PROMPT: Could you give back exactly the lines below from the one with "Click the New Email (新建电子邮件) icon" through the one with "Close the Add", without a single picture?

EXTRACTED RECORDS:
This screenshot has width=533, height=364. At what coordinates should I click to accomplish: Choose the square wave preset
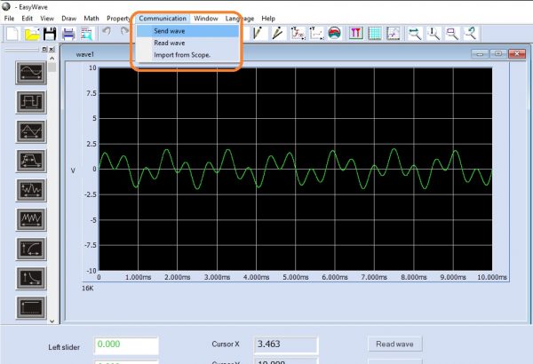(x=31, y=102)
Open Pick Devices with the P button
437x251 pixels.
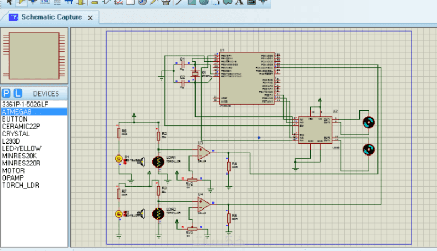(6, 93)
==
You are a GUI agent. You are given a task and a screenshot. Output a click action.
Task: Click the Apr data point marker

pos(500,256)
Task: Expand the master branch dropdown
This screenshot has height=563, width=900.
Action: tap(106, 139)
---
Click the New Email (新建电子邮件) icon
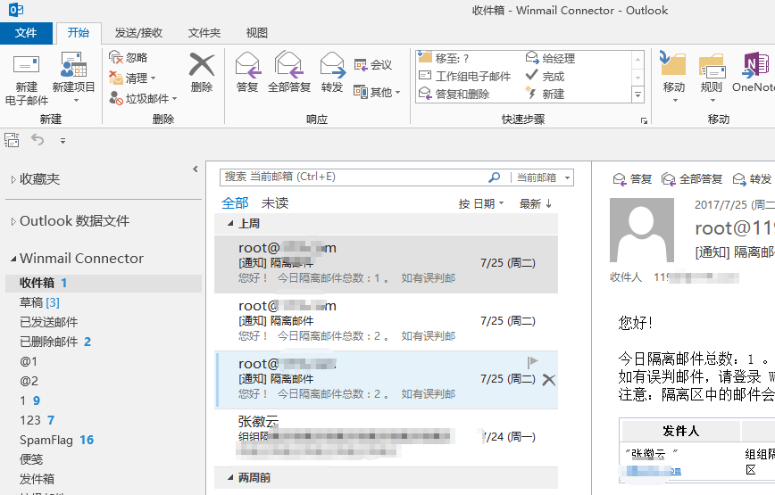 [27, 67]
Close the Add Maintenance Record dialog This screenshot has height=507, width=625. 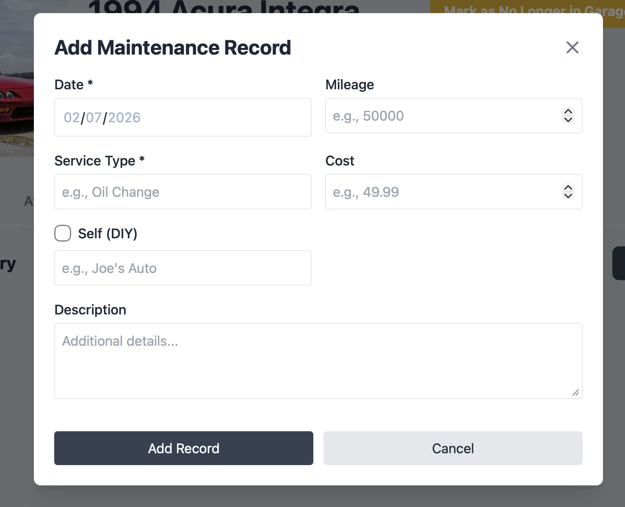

OUTPUT FOR THIS EXERCISE:
Click the New Email (新建电子邮件) icon
 [27, 67]
Close the Add Maintenance Record dialog This screenshot has height=507, width=625. 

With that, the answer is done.